>> BEGIN Supplied entries

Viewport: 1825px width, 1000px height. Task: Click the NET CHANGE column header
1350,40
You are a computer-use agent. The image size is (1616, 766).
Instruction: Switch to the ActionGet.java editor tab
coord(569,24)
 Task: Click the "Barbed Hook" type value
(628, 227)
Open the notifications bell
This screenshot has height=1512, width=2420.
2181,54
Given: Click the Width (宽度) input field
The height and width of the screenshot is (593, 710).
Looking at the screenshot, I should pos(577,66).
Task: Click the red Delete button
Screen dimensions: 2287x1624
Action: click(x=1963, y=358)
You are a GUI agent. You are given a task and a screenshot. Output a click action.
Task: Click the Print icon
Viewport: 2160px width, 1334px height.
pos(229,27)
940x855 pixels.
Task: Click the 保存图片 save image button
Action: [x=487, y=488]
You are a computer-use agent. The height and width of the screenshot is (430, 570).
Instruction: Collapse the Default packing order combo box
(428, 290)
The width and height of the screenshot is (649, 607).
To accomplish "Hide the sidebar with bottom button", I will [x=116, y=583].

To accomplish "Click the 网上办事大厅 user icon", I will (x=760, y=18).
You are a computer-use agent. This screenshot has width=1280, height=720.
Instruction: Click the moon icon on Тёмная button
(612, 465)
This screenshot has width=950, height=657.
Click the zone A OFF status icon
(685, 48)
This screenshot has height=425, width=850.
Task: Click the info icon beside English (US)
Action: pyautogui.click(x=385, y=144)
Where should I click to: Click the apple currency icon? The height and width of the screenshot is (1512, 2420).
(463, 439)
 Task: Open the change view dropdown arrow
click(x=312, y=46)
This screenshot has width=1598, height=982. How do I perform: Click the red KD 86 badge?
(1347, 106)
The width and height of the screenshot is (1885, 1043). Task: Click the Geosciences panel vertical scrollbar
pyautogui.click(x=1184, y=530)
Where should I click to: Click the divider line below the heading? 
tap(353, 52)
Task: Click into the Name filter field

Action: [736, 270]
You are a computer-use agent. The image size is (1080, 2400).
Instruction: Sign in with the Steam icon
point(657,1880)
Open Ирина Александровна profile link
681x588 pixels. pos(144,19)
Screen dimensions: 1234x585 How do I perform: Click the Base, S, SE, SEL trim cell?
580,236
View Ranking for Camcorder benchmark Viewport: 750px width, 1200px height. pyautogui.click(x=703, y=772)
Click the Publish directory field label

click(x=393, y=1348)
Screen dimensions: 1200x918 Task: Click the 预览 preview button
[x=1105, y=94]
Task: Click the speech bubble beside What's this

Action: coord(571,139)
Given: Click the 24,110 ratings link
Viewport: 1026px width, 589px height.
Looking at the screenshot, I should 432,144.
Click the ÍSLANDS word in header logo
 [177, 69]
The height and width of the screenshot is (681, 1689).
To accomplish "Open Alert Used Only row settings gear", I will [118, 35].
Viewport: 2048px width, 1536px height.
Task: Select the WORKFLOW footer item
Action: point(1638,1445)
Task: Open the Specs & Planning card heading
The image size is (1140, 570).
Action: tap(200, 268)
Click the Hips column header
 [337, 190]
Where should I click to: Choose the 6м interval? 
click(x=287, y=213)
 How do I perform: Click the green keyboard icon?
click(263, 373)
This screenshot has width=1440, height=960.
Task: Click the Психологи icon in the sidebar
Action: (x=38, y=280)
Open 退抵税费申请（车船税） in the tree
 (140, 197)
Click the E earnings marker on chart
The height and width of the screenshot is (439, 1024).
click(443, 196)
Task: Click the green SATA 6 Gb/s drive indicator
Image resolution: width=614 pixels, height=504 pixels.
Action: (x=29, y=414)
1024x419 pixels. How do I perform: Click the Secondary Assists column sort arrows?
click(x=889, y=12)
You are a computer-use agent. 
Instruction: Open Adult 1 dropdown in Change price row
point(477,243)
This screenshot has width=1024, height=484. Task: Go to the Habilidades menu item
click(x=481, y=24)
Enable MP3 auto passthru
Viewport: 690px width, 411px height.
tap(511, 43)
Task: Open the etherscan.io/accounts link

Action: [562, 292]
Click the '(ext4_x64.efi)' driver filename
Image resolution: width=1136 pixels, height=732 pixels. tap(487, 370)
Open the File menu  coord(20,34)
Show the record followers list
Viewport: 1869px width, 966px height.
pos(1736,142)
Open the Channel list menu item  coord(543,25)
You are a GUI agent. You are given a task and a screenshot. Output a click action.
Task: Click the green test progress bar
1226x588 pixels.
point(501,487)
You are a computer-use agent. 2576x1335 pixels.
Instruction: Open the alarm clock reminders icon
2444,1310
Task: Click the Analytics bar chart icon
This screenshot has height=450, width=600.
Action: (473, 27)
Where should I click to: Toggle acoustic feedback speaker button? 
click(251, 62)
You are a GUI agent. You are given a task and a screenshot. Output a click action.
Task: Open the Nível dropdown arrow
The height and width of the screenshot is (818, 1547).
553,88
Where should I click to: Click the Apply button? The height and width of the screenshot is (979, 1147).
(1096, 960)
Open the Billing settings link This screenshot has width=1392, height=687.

>> END Supplied entries

▸ **Problem details**: Reproduce every line of the listing above without any changes.

▸ **Task response**:
Viewport: 1825px width, 1000px height. Task: Click the NET CHANGE column header
1350,40
You are a computer-use agent. The image size is (1616, 766).
Instruction: Switch to the ActionGet.java editor tab
coord(569,24)
 Task: Click the "Barbed Hook" type value
(628, 227)
Open the notifications bell
This screenshot has height=1512, width=2420.
2181,54
Given: Click the Width (宽度) input field
The height and width of the screenshot is (593, 710).
Looking at the screenshot, I should pos(577,66).
Task: Click the red Delete button
Screen dimensions: 2287x1624
Action: click(x=1963, y=358)
You are a GUI agent. You are given a task and a screenshot. Output a click action.
Task: Click the Print icon
Viewport: 2160px width, 1334px height.
pos(229,27)
940x855 pixels.
Task: Click the 保存图片 save image button
Action: [x=487, y=488]
You are a computer-use agent. The height and width of the screenshot is (430, 570).
Instruction: Collapse the Default packing order combo box
(428, 290)
The width and height of the screenshot is (649, 607).
To accomplish "Hide the sidebar with bottom button", I will [x=116, y=583].

To accomplish "Click the 网上办事大厅 user icon", I will (x=760, y=18).
You are a computer-use agent. This screenshot has width=1280, height=720.
Instruction: Click the moon icon on Тёмная button
(612, 465)
This screenshot has width=950, height=657.
Click the zone A OFF status icon
(685, 48)
This screenshot has height=425, width=850.
Task: Click the info icon beside English (US)
Action: pyautogui.click(x=385, y=144)
Where should I click to: Click the apple currency icon? The height and width of the screenshot is (1512, 2420).
(463, 439)
 Task: Open the change view dropdown arrow
click(x=312, y=46)
This screenshot has width=1598, height=982. How do I perform: Click the red KD 86 badge?
(1347, 106)
The width and height of the screenshot is (1885, 1043). Task: Click the Geosciences panel vertical scrollbar
pyautogui.click(x=1184, y=530)
Where should I click to: Click the divider line below the heading? 
tap(353, 52)
Task: Click into the Name filter field

Action: [736, 270]
You are a computer-use agent. The image size is (1080, 2400).
Instruction: Sign in with the Steam icon
point(657,1880)
Open Ирина Александровна profile link
681x588 pixels. pos(144,19)
Screen dimensions: 1234x585 How do I perform: Click the Base, S, SE, SEL trim cell?
580,236
View Ranking for Camcorder benchmark Viewport: 750px width, 1200px height. pyautogui.click(x=703, y=772)
Click the Publish directory field label

click(x=393, y=1348)
Screen dimensions: 1200x918 Task: Click the 预览 preview button
[x=1105, y=94]
Task: Click the speech bubble beside What's this

Action: coord(571,139)
Given: Click the 24,110 ratings link
Viewport: 1026px width, 589px height.
Looking at the screenshot, I should 432,144.
Click the ÍSLANDS word in header logo
 [177, 69]
The height and width of the screenshot is (681, 1689).
To accomplish "Open Alert Used Only row settings gear", I will [118, 35].
Viewport: 2048px width, 1536px height.
Task: Select the WORKFLOW footer item
Action: point(1638,1445)
Task: Open the Specs & Planning card heading
The image size is (1140, 570).
Action: tap(200, 268)
Click the Hips column header
 [337, 190]
Where should I click to: Choose the 6м interval? 
click(x=287, y=213)
 How do I perform: Click the green keyboard icon?
click(263, 373)
This screenshot has width=1440, height=960.
Task: Click the Психологи icon in the sidebar
Action: (x=38, y=280)
Open 退抵税费申请（车船税） in the tree
 (140, 197)
Click the E earnings marker on chart
The height and width of the screenshot is (439, 1024).
click(443, 196)
Task: Click the green SATA 6 Gb/s drive indicator
Image resolution: width=614 pixels, height=504 pixels.
Action: (x=29, y=414)
1024x419 pixels. How do I perform: Click the Secondary Assists column sort arrows?
click(x=889, y=12)
You are a computer-use agent. 
Instruction: Open Adult 1 dropdown in Change price row
point(477,243)
This screenshot has width=1024, height=484. Task: Go to the Habilidades menu item
click(x=481, y=24)
Enable MP3 auto passthru
Viewport: 690px width, 411px height.
tap(511, 43)
Task: Open the etherscan.io/accounts link

Action: [562, 292]
Click the '(ext4_x64.efi)' driver filename
Image resolution: width=1136 pixels, height=732 pixels. tap(487, 370)
Open the File menu  coord(20,34)
Show the record followers list
Viewport: 1869px width, 966px height.
pos(1736,142)
Open the Channel list menu item  coord(543,25)
You are a GUI agent. You are given a task and a screenshot. Output a click action.
Task: Click the green test progress bar
1226x588 pixels.
point(501,487)
You are a computer-use agent. 2576x1335 pixels.
Instruction: Open the alarm clock reminders icon
2444,1310
Task: Click the Analytics bar chart icon
This screenshot has height=450, width=600.
Action: (473, 27)
Where should I click to: Toggle acoustic feedback speaker button? 
click(251, 62)
You are a GUI agent. You are given a task and a screenshot. Output a click action.
Task: Open the Nível dropdown arrow
The height and width of the screenshot is (818, 1547).
553,88
Where should I click to: Click the Apply button? The height and width of the screenshot is (979, 1147).
(1096, 960)
Open the Billing settings link This screenshot has width=1392, height=687.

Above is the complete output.